- _DIRECTION_
Copy the rows from the line with "Task: Click the sort" up to and including the line with "(x=86, y=58)", word for word and with nothing else.

**** GIVEN INFORMATION ****

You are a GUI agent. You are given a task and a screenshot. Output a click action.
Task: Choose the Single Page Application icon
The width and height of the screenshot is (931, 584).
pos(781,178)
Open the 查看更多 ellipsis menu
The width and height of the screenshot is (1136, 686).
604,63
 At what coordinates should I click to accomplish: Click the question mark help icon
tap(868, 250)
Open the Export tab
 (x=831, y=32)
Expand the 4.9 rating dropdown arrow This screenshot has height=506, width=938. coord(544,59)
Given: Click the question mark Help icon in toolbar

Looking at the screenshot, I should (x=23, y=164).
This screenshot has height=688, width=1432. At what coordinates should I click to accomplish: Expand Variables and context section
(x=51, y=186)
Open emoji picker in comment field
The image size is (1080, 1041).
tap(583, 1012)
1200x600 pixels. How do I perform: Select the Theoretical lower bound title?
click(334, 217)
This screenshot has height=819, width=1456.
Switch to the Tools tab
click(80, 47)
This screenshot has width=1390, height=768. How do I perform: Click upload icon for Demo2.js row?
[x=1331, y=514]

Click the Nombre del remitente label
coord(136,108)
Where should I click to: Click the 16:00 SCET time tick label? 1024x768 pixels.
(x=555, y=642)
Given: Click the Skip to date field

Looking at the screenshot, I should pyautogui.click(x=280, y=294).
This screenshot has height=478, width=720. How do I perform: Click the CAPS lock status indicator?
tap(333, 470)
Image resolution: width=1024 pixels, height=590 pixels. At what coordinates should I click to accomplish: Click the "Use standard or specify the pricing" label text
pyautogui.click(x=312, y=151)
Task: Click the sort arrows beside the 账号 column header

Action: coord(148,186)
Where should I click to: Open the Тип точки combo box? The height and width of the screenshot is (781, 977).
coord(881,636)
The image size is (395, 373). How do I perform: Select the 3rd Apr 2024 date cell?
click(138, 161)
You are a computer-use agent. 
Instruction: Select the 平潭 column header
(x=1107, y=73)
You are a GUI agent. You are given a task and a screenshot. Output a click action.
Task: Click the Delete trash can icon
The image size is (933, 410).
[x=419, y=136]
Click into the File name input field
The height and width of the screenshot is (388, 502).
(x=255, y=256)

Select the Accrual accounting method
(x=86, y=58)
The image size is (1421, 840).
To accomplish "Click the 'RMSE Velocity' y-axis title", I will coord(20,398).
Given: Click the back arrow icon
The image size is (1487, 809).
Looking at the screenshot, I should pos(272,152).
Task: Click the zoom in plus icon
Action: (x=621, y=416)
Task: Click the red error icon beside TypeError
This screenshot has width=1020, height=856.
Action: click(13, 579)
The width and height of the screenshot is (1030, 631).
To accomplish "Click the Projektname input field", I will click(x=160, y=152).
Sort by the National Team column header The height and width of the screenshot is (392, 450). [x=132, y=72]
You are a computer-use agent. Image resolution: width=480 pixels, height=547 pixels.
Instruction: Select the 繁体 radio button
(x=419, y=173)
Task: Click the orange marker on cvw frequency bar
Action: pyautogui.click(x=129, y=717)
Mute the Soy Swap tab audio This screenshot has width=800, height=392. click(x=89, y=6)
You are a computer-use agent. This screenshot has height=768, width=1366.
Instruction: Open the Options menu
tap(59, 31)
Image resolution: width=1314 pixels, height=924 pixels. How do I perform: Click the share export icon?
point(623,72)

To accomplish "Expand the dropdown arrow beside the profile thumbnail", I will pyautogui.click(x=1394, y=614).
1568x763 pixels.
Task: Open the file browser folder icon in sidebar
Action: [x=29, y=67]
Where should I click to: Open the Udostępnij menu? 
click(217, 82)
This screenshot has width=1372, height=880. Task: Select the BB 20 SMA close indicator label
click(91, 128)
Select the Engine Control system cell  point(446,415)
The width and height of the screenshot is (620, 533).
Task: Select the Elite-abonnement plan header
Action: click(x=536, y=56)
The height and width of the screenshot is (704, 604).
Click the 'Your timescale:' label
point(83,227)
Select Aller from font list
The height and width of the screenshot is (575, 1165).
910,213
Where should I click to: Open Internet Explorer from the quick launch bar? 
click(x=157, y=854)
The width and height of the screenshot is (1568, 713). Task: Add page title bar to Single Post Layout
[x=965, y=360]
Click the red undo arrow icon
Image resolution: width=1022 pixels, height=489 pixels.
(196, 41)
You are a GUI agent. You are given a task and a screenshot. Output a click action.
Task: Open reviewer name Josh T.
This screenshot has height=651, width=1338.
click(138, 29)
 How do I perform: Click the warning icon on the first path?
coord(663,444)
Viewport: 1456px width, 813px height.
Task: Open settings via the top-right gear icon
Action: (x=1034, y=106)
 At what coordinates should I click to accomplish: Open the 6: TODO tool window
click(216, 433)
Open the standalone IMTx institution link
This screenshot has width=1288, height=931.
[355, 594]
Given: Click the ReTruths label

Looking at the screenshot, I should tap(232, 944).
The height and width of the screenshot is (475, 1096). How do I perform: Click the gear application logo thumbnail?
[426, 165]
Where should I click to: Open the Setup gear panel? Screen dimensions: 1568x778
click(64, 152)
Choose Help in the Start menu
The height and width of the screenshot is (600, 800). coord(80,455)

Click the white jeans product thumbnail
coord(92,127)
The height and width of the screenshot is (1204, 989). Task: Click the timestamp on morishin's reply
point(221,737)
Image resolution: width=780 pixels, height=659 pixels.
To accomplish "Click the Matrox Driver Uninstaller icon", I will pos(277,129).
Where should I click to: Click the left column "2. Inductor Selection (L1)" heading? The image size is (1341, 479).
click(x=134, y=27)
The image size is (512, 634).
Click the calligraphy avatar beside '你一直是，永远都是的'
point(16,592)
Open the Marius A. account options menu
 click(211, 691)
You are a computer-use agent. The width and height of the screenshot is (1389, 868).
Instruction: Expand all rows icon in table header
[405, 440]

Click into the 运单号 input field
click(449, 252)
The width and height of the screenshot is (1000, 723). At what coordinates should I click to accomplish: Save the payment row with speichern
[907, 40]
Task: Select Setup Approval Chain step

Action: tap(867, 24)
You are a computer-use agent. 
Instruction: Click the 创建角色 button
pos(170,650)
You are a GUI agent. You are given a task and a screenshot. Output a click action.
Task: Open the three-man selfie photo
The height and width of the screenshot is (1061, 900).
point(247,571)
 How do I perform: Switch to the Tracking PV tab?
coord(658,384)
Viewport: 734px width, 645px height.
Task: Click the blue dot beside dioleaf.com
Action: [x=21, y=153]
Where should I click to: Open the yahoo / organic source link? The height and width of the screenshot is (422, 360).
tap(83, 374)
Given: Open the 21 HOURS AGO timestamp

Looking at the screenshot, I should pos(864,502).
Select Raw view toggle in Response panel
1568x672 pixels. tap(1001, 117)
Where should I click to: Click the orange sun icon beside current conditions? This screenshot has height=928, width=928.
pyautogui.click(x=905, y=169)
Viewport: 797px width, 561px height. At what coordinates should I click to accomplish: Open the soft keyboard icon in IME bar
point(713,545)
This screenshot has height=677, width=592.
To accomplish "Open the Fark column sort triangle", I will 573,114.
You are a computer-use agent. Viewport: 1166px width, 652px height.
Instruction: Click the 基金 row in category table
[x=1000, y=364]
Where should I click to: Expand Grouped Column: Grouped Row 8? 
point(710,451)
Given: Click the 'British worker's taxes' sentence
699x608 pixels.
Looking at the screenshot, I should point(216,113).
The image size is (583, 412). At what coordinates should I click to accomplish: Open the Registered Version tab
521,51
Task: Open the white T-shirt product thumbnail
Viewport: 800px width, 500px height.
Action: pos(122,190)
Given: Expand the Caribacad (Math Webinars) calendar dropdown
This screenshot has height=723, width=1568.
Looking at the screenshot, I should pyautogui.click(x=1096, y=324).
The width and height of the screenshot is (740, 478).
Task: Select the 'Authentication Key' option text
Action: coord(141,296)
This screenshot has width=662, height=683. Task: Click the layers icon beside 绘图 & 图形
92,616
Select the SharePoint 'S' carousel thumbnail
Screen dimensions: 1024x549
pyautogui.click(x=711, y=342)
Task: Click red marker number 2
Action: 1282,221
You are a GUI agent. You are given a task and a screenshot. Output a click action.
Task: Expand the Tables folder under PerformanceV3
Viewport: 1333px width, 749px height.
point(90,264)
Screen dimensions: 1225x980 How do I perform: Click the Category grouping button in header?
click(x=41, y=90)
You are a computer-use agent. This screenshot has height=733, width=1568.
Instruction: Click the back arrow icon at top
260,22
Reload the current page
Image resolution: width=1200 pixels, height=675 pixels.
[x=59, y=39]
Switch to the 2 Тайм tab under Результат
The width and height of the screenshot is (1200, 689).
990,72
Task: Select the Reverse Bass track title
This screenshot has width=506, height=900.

****

- _RESULT FOR THIS EXERCISE_
Task: Click the sort arrows beside the 账号 column header

Action: coord(148,186)
Where should I click to: Open the Тип точки combo box? The height and width of the screenshot is (781, 977).
coord(881,636)
The image size is (395, 373). How do I perform: Select the 3rd Apr 2024 date cell?
click(138, 161)
You are a computer-use agent. 
Instruction: Select the 平潭 column header
(x=1107, y=73)
You are a GUI agent. You are given a task and a screenshot. Output a click action.
Task: Click the Delete trash can icon
The image size is (933, 410).
[x=419, y=136]
Click into the File name input field
The height and width of the screenshot is (388, 502).
(x=255, y=256)

Select the Accrual accounting method
(x=86, y=58)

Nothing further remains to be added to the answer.